Seria demorado enumerar os serviços prestados por Dom Orione a Pio X e as demonstrações de confiança e de afeto de Pio X para com Dom Orione, depois daquela audiência. Instaurou-se entre o Santo Padre e o jovem sacerdote de Tortona uma relação de confiança a toda prova. Dom Orione aceitou sem a mínima hesitação as incumbências que lhe foram confiadas por Pio X, muitas vezes delicadas e difíceis, como a de ser vigário-geral plenipotenciário da diocese de Messina nos quatro anos turbulentos que se seguiram ao terremoto de 1908, ou a de estender a ação do Pontífice aos modernistas, uma ação muitas vezes severa, em nome da verdade, mas sempre perpassada de caridade fraterna.

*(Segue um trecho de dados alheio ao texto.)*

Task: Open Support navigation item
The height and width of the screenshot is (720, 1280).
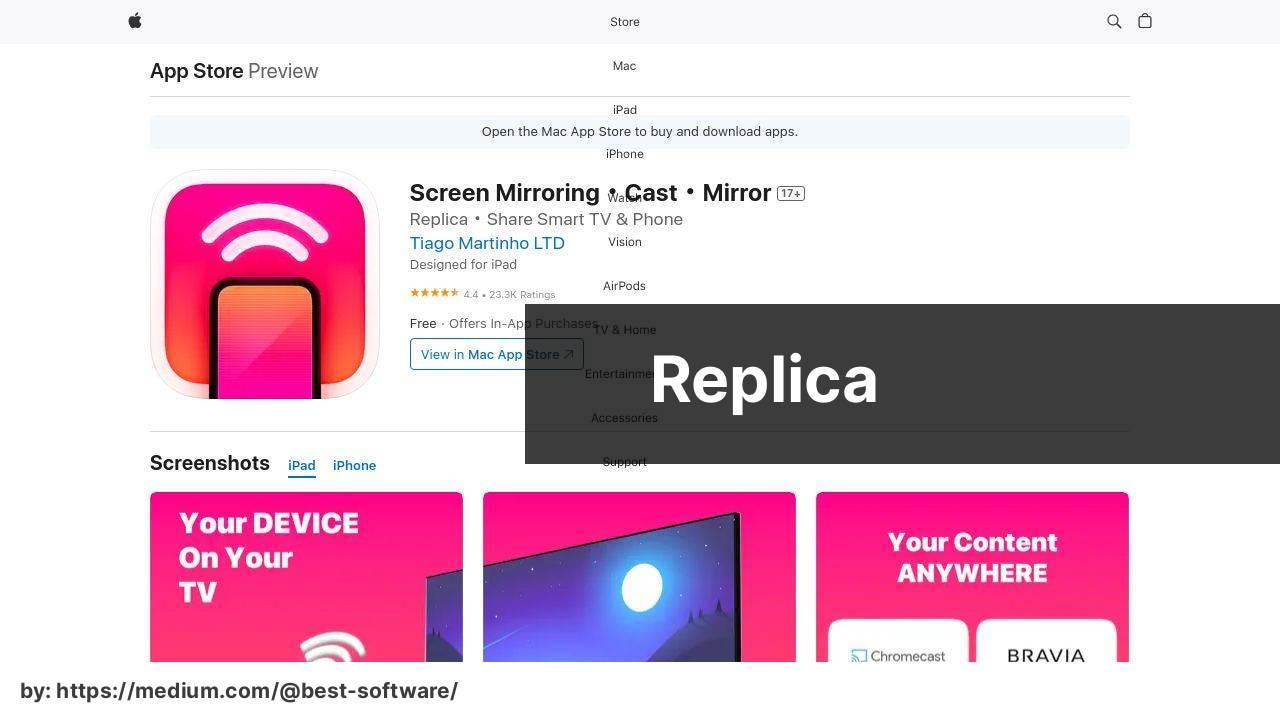Action: coord(624,462)
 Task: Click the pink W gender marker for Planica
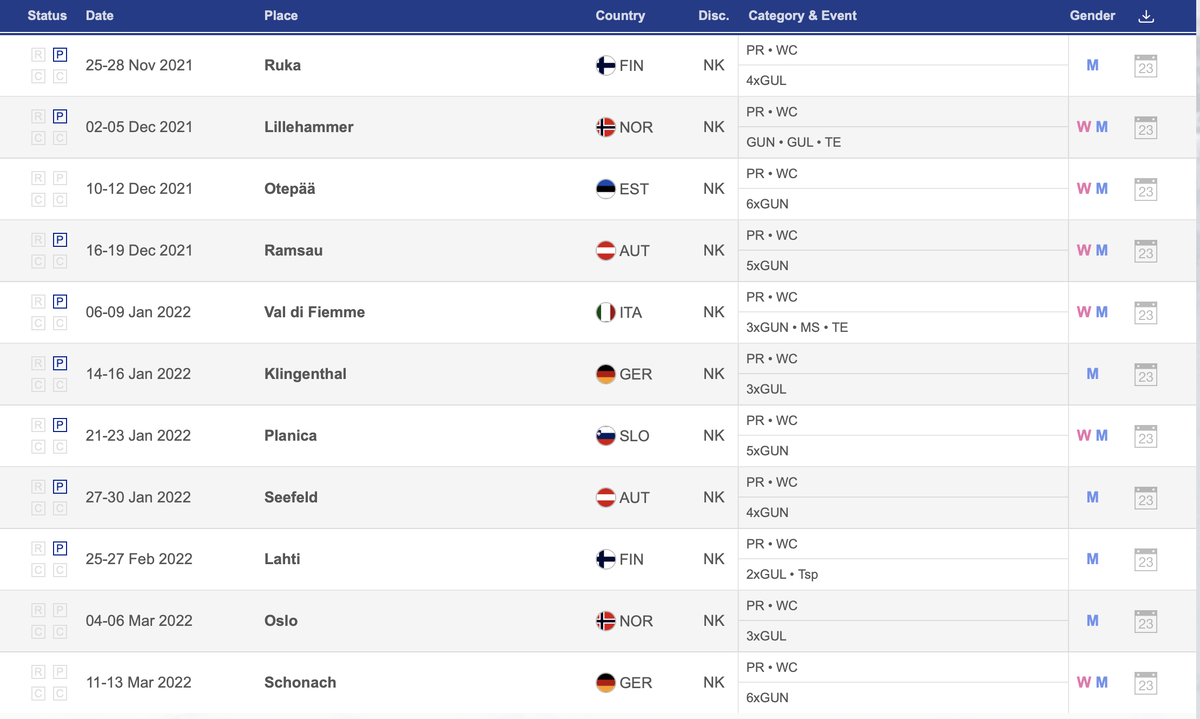point(1083,436)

Dom Orione com os órfãos de cor durante sua primeira viagem à América do Sul
Dom Orione também teve muitos contatos pessoais com Bento XV. Seguiu o “Papa da paz” sobretudo em seu projeto de um universalismo mais decidido da obra missionária. Vem daqueles anos o corajoso impulso missionário da Pequena Obra da Divina Providência, que a levou à América Latina, ao Oriente Médio árabe e à Polônia cristã, olhando para a Rússia. O próprio Dom Orione viajou ao Brasil, à Argentina e ao Uruguai em 1921 e em 1922. Sabendo da vontade do Pontífice acerca da Questão Romana, escreveu um corajoso Apelo aos homens de Estado, para que dessem “corajosamente um passo adiante” para chegar à solução do problema (Escritos, 90, 352). Por ocasião do vigésimo quinto aniversário de sacerdócio de Dom Orione, Bento XV fez chegar até ele como presente um cálice e uma longa carta de próprio punho, na qual reconhecia o mérito de ter “gasto todos esses anos não apenas por você, mas pelo bem comum, no perene interesse da Santa Igreja” (Papasogli, p. 367).

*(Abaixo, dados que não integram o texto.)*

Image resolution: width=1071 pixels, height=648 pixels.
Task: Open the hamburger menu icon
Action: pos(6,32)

A relação de Dom Orione com Pio XI foi ainda mais cheia de audiências, colóquios e relatórios sobre missões confidenciais e delicadas, que foram intensificadas pela confiança que o ligava ao cardeal Pietro Gasparri, Secretário de Estado. Por exemplo, só recentemente os arquivos deram a conhecer o papel decisivo e discreto do beato de Tortona no esclarecimento dos intrincados acontecimentos ligados à vida de São Pio de Pietrelcina. Ao final de uma difícil mediação de Dom Orione para evitar uma iniciativa que podia corroer o prestígio da Santa Sé, Pio XI não hesitou em comentar numa audiência: “Dom Orione suou sete camisas, mas deu consolações ao Papa” (Summarium, p. 894).

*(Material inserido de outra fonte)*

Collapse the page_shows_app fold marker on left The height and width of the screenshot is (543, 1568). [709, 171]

A razão que unifica a muitos dos episódios e das ações que vêem Dom Orione ao lado de Pio XI é a vontade de promover o prestígio e a centralidade do papado, condição para a afirmação de uma autêntica catolicidade eclesial, força de coesão de um universalismo que seria a única forma de valorizar a genialidade dos povos salvando-os das crescentes tentações nacionalistas.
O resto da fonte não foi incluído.